Kalimat pertama saat aku membuka suara dan mengeluarkan sedikit pembuka keluh kesahku, Mbak psikolog mengingatkan, "Semua orang akan mengalami fase yang berat dan sulit. Semua orang punya masalah terberat versi mereka masing-masing." Kucerna baik-baik kalimat itu. Aku takut, responsku terhadap emosi yang kurasakan selama sebulan terakhir terlalu berlebihan dan dianggap sebagai orang yang merasa paling tersakiti. Namun, aku tahu, semua orang akan mengalami fase ini, melewati fase dengan cara yang berbeda-beda.
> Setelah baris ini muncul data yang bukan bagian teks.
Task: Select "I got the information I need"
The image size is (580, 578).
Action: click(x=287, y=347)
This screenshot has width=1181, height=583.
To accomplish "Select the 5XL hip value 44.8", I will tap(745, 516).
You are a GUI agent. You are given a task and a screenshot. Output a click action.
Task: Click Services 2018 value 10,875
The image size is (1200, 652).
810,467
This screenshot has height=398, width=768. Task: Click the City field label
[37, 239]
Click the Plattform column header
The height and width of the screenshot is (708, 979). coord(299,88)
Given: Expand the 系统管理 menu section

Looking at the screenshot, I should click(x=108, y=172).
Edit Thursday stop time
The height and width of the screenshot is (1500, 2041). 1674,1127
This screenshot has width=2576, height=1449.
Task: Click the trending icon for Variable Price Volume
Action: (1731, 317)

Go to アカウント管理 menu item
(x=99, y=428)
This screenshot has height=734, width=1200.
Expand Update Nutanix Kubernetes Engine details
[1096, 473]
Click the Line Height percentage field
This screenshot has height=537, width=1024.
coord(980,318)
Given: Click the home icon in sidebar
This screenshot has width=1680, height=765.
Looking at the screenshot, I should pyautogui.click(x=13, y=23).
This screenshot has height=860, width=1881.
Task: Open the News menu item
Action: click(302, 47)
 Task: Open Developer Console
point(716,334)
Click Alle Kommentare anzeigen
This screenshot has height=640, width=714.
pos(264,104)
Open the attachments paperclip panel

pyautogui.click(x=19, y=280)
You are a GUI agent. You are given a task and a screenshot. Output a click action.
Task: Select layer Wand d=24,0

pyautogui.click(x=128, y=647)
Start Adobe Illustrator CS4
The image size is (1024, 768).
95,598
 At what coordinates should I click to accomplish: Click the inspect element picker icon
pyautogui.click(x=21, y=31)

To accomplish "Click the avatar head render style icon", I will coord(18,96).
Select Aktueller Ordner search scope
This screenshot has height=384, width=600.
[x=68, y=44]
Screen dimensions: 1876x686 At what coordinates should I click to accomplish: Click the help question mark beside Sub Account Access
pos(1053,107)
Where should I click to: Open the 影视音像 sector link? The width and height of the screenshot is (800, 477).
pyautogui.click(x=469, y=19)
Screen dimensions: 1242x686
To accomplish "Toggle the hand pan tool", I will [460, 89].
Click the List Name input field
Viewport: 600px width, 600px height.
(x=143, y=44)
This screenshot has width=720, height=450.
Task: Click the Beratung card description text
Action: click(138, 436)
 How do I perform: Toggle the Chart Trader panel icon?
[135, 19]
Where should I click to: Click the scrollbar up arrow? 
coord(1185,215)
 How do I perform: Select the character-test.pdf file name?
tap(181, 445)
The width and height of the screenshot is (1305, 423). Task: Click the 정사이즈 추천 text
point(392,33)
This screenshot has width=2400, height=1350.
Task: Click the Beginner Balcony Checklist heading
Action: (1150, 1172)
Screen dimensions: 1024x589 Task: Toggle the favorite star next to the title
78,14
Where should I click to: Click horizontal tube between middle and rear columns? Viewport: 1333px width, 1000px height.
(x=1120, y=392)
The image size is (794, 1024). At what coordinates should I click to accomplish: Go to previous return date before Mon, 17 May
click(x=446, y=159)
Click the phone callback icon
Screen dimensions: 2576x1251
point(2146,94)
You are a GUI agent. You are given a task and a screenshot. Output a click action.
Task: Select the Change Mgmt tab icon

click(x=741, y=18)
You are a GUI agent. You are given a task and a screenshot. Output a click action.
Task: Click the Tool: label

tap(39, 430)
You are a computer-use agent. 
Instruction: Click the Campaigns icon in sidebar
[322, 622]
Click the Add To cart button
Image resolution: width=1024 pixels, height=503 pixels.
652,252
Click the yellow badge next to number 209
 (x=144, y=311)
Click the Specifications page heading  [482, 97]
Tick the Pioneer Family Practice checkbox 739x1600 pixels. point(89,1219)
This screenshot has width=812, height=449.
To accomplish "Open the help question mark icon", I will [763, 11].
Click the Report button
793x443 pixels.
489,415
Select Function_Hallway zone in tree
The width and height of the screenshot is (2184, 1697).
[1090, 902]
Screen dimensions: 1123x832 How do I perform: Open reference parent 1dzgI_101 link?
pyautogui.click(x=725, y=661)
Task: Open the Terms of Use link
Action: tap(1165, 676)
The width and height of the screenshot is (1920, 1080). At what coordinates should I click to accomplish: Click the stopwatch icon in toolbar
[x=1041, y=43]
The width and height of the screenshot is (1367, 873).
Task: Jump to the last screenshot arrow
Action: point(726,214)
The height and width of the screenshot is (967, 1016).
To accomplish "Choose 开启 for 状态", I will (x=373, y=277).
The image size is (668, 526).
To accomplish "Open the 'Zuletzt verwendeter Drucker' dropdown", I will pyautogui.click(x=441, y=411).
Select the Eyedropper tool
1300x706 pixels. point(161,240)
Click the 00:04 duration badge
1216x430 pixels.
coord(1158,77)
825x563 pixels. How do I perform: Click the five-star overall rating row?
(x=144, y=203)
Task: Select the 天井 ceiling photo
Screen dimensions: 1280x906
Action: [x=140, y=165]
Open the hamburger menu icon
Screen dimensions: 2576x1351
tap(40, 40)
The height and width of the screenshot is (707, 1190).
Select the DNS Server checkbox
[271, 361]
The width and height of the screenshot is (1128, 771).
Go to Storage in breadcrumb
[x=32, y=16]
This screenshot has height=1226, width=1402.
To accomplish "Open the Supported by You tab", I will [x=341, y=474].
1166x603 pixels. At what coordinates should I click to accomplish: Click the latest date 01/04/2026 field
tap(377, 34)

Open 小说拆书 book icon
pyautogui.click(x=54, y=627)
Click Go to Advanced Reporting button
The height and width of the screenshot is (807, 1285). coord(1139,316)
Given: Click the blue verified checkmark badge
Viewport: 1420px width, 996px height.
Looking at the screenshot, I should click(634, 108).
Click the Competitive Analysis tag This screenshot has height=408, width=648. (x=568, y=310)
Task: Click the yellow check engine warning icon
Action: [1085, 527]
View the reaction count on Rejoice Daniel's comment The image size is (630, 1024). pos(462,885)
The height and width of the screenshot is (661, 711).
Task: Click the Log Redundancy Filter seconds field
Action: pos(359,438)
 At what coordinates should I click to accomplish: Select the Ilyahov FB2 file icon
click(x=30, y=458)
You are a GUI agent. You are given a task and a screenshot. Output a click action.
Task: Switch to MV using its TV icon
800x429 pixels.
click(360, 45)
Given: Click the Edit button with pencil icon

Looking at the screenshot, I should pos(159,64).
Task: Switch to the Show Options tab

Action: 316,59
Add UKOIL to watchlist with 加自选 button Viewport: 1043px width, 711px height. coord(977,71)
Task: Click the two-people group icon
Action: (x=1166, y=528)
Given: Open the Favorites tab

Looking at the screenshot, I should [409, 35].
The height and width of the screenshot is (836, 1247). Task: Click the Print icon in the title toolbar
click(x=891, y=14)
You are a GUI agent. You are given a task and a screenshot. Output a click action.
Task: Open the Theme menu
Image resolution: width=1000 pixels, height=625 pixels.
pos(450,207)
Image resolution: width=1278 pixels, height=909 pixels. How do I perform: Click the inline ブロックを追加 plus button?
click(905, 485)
Lalu, aku harus menyadari, inilah salah satu fase terberat dalam hidup yang kualami. Dan inilah caraku untuk berusaha menyerok berbagai hikmah, belajar, dan berbagi, meski harus kupublikasikan. Aku berharap ini menjadi sebuah pelajaran besar dari Allah untukku, juga menjadi pelajaran bagi orang-orang yang menyimak dan mengetahui.


Tentu saja, kejadian ini berhasil membuat aku kaget sekaget-kagetnya, bagai disambar petir di siang bolong. Kejadian yang tidak ada aba-aba, beberapa jam sebelumnya masih "baik-baik saja", berbincang-berkumpul bersama, tetapi kemudian beberapa jam setelahnya kuterima sebuah keputusan, melalui pesan singkat. Tentu saja responsku saat itu begitu shock, bingung, dan pasrah. Putusan telah terucap, dan secara agama, putusan ini dianggap sah, beriringan dengan aturan syariat yang berjalan. Janji yang terucap di depan Allah hingga menggetarkan arsy-Nya, kini telah diingkari. Sesuatu hal yang Allah benci meski diperbolehkan, kini terjadi. Mimpi yang dibangun dan usaha sekuat tenaga untuk menggapai harapan hanya terjadi sekali seumur hidup, kini telah terpatahkan. 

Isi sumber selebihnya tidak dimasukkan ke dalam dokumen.